◆ **Directions for this task**
Starting with the line that holds "Instruction: Click the" and stopping after the line that holds "You are a GUI", repeat the lines below word for word, without the pictures.

(Stored data entries)
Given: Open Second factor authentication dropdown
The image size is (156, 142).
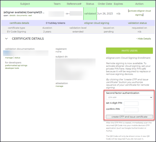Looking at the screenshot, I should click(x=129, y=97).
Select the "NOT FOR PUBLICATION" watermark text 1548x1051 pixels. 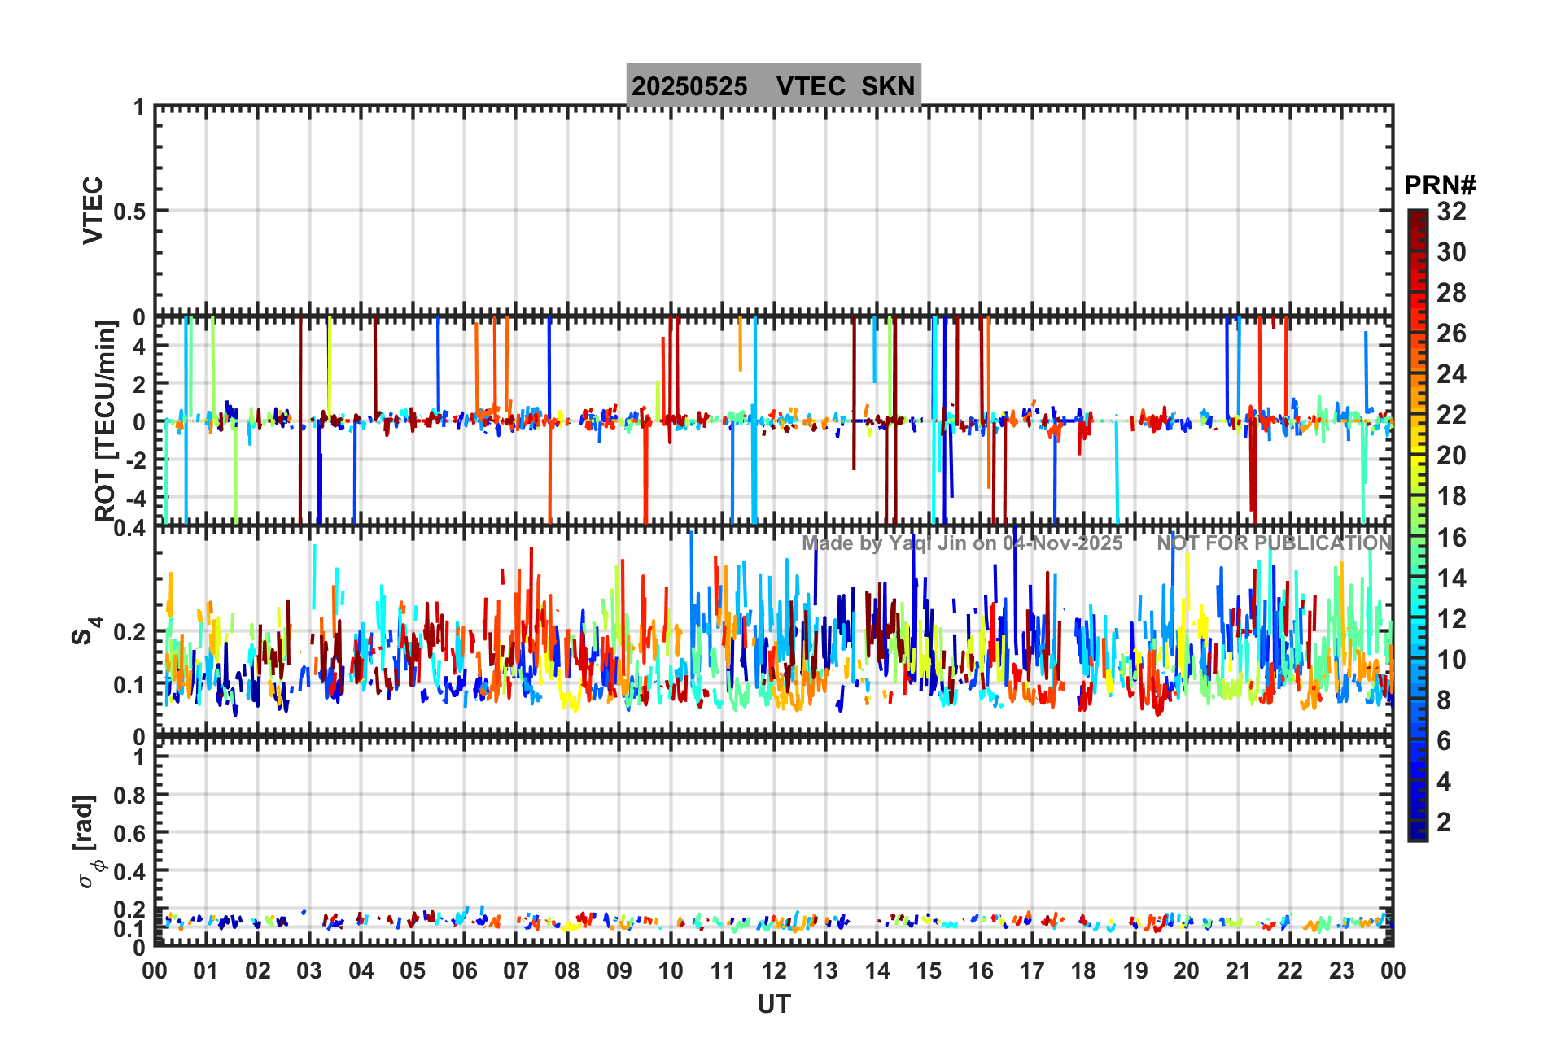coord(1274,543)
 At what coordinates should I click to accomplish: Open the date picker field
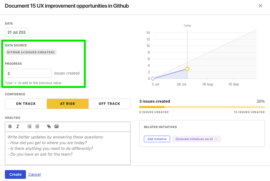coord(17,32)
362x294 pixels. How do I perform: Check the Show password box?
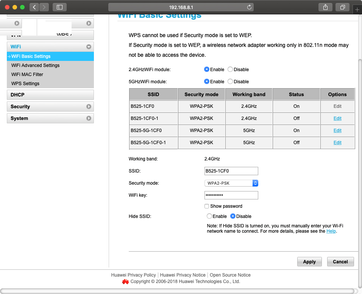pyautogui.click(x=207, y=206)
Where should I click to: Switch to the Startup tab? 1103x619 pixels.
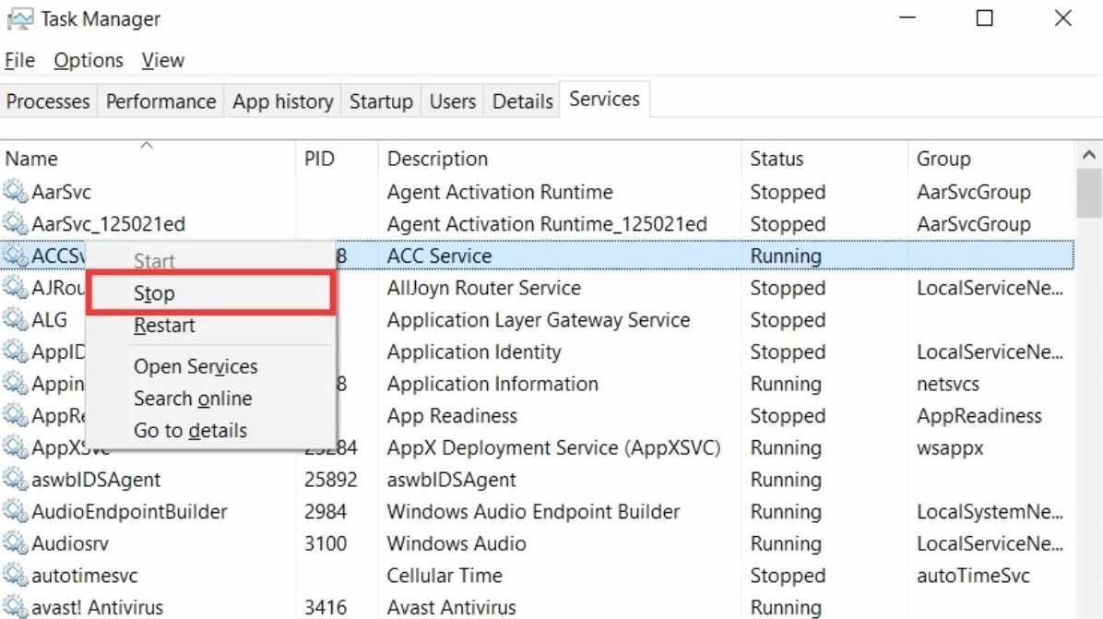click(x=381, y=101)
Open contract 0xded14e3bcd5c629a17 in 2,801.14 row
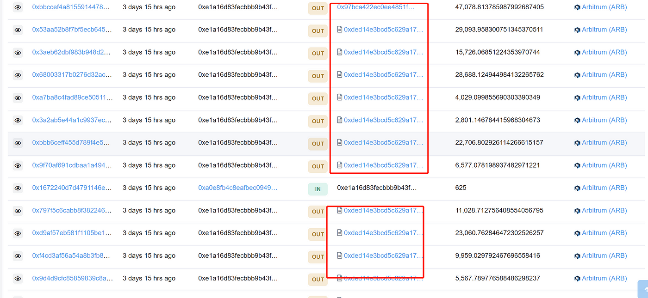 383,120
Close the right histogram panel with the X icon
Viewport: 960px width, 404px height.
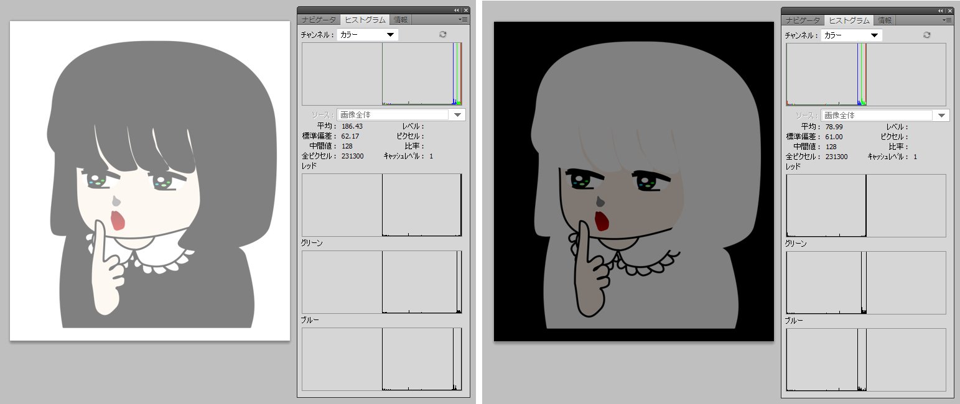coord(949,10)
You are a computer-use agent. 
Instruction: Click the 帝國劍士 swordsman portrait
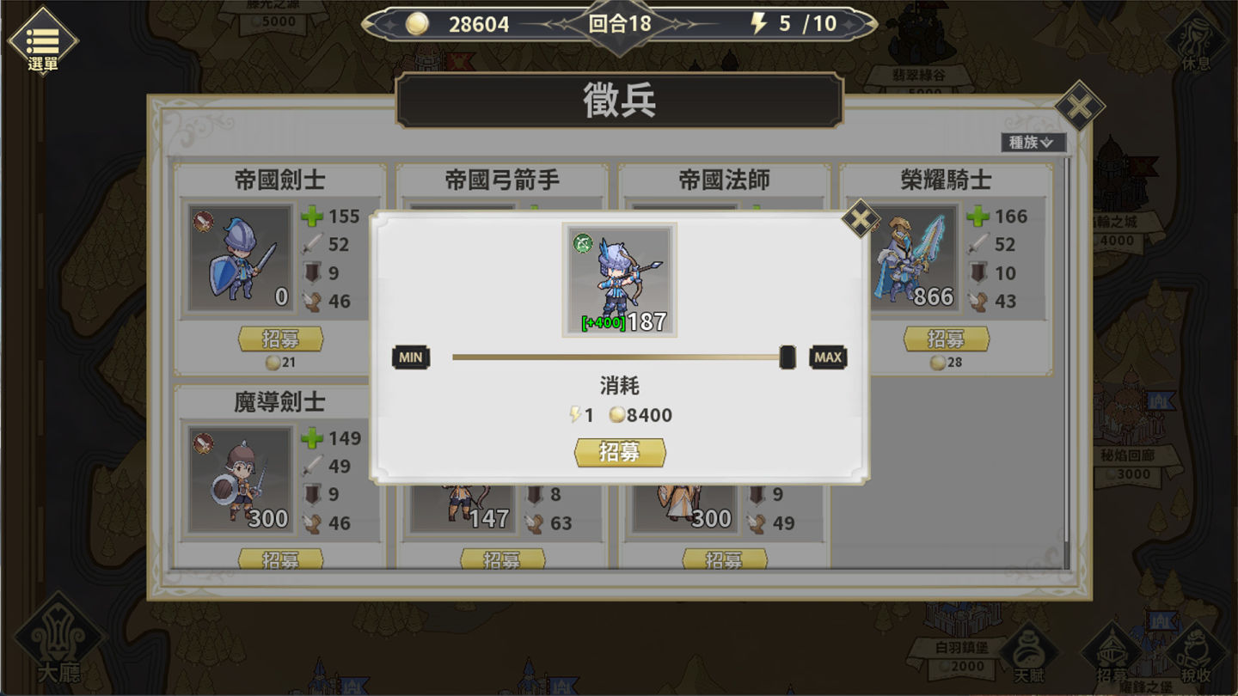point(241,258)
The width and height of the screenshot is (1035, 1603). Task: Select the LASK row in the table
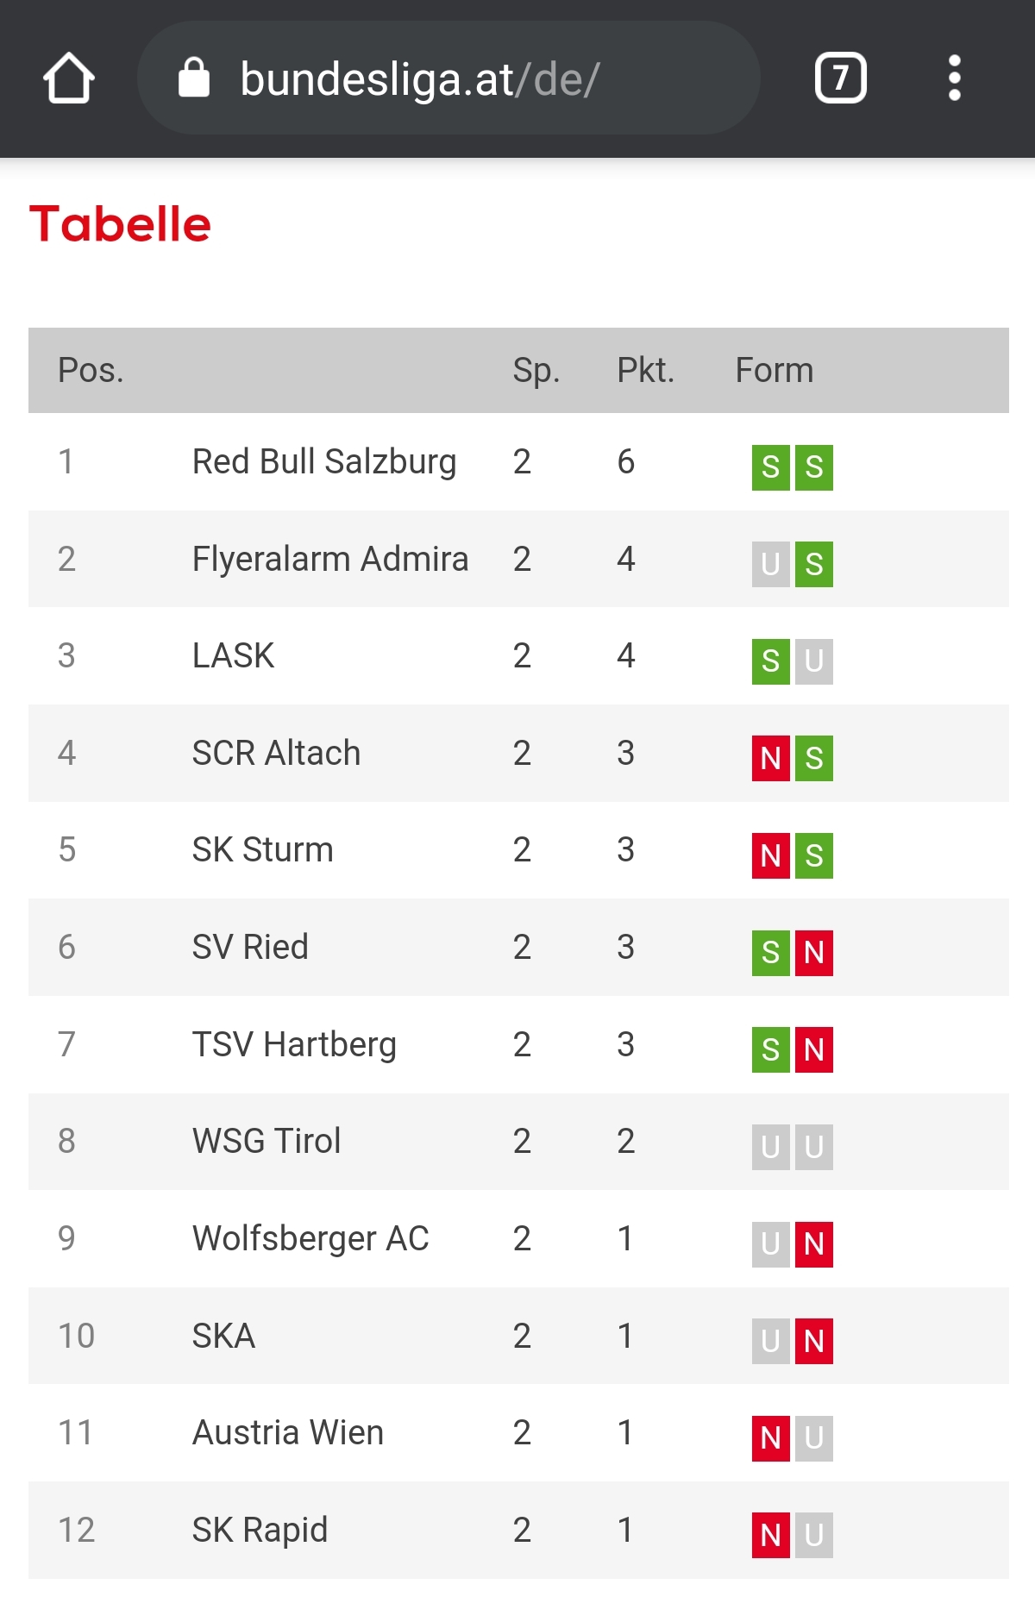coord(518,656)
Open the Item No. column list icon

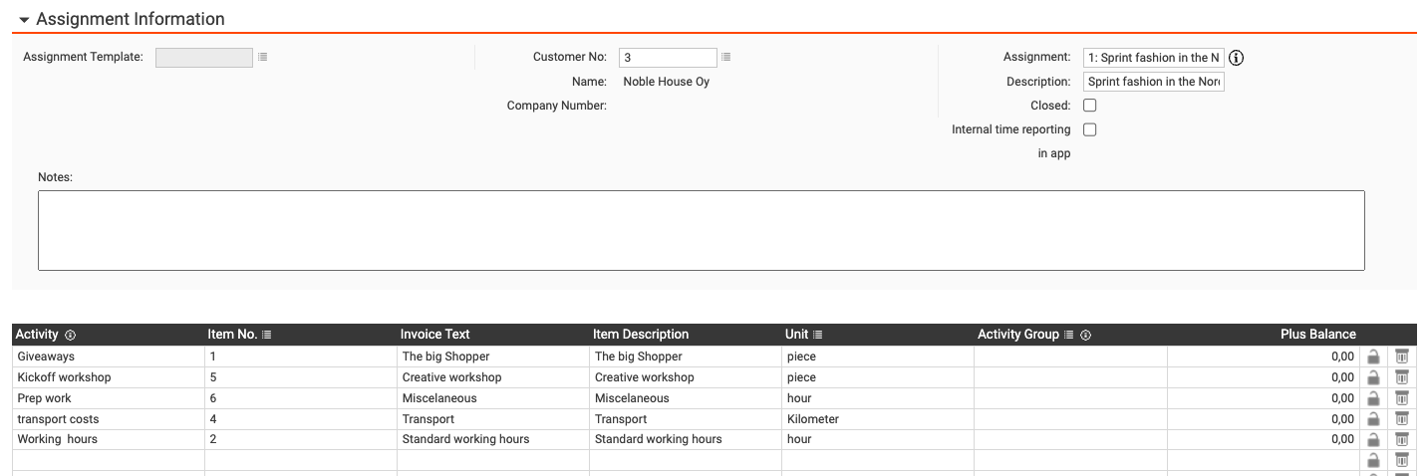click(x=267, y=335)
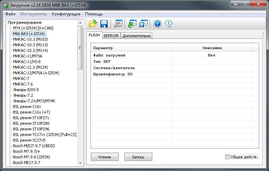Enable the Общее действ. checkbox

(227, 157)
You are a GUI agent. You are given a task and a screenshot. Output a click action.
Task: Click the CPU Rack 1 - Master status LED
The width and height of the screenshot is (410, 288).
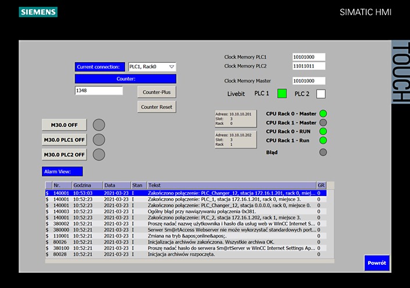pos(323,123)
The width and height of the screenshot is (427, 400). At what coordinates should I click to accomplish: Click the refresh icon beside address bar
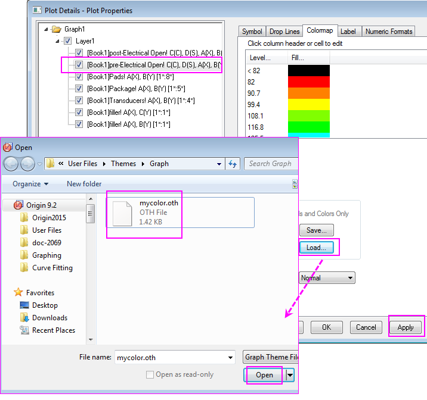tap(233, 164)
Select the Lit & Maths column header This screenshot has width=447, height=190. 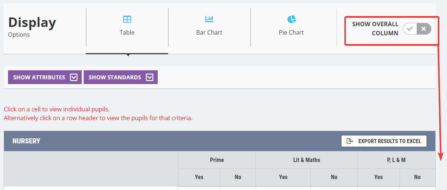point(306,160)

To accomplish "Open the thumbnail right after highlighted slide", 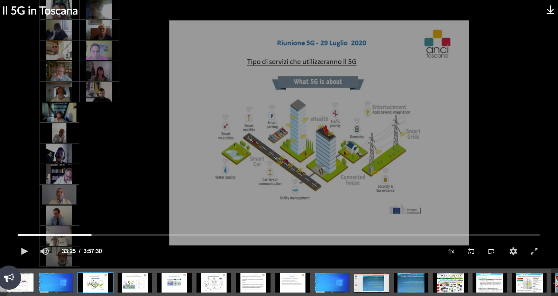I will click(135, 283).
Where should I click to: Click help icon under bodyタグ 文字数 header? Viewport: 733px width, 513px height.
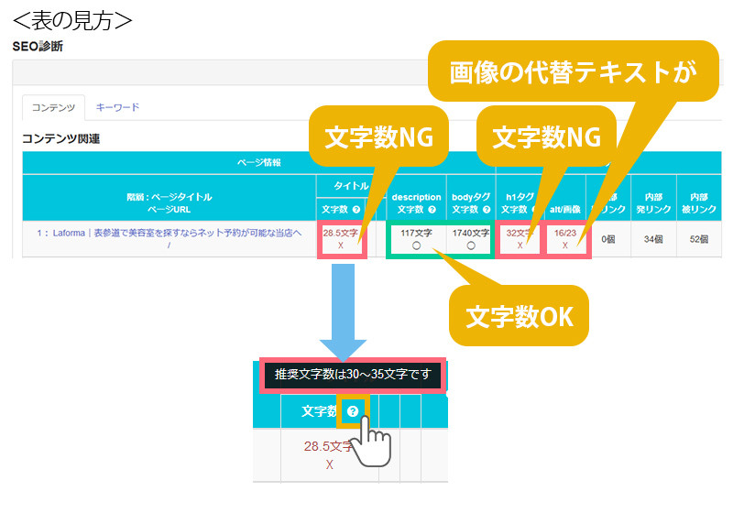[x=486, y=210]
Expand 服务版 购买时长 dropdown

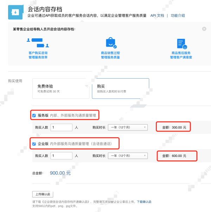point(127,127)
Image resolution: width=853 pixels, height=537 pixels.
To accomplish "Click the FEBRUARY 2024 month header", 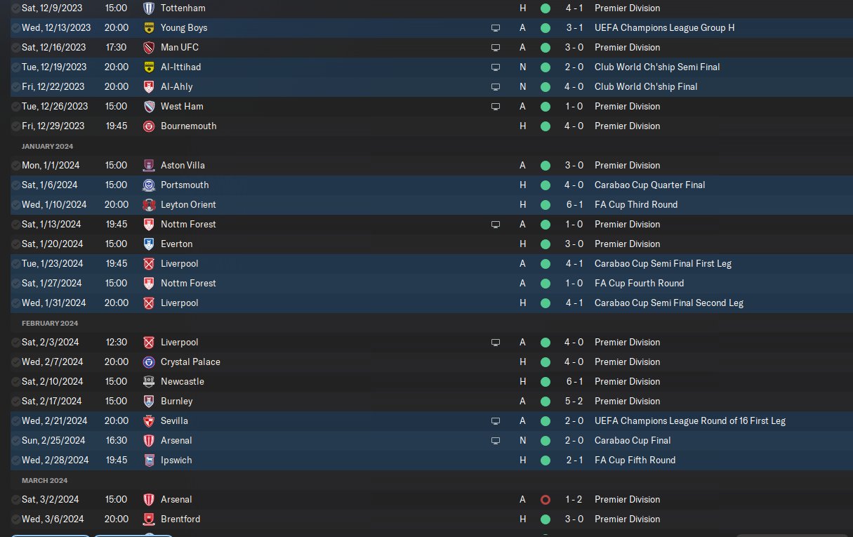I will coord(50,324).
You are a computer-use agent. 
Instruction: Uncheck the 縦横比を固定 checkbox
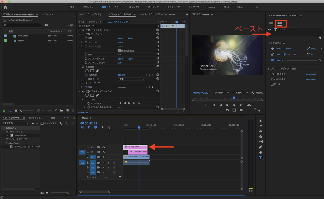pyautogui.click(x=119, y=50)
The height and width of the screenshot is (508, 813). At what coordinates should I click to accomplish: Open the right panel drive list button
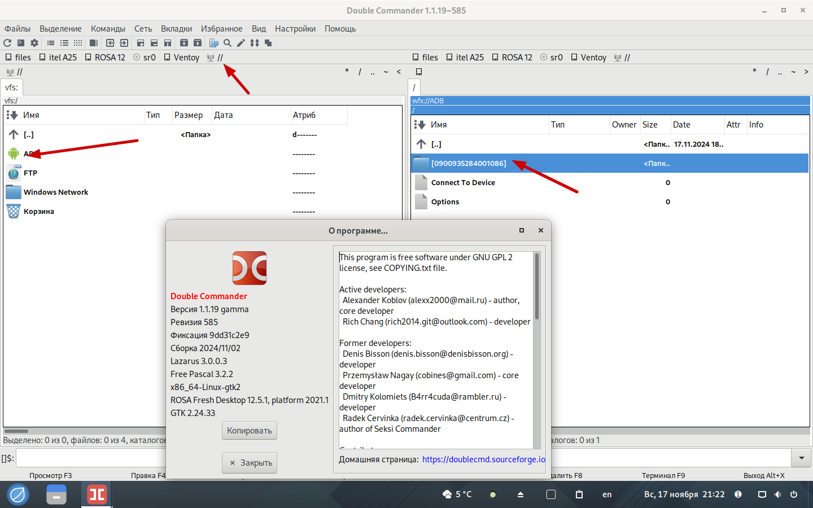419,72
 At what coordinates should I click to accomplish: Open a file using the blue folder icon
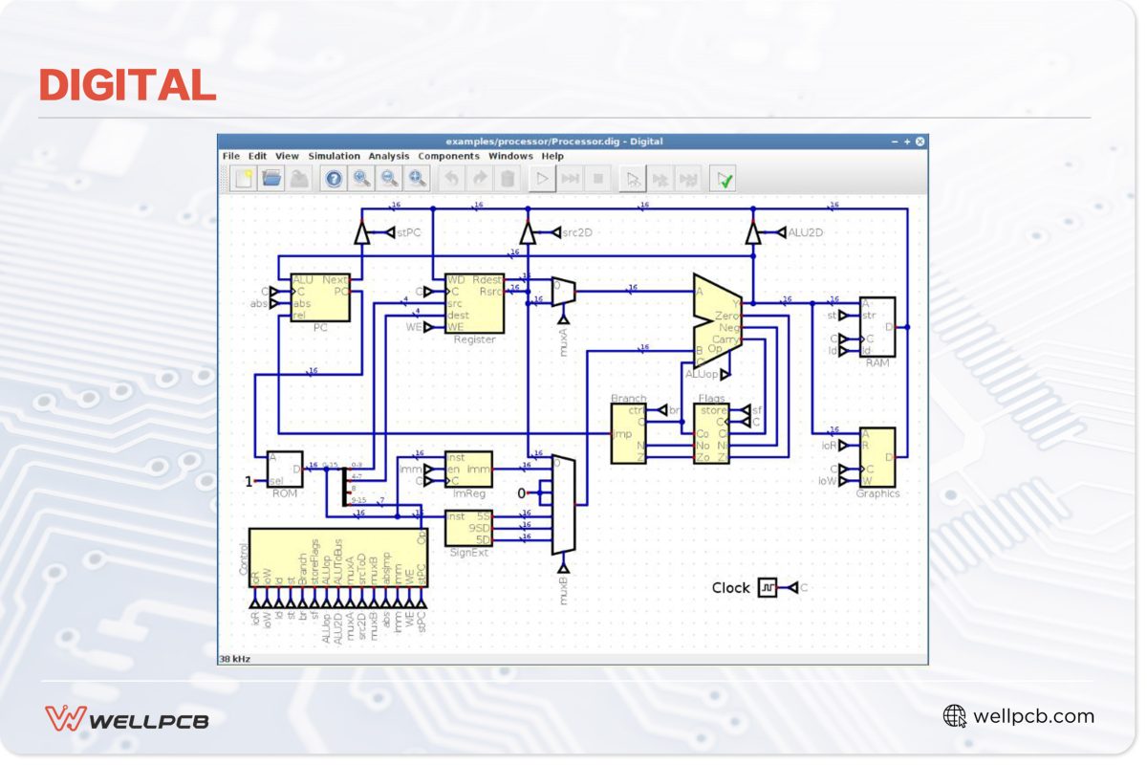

◆ **Expected output**
Instruction: Click the 帝國劍士 swordsman portrait
point(241,258)
The width and height of the screenshot is (1035, 1603). Task: Select the LASK row in the table
coord(518,656)
Open the Item No. column list icon

click(x=267, y=335)
Enable the Общее действ. checkbox

(227, 157)
You are a GUI agent. You are given a task and a screenshot. Output a click action.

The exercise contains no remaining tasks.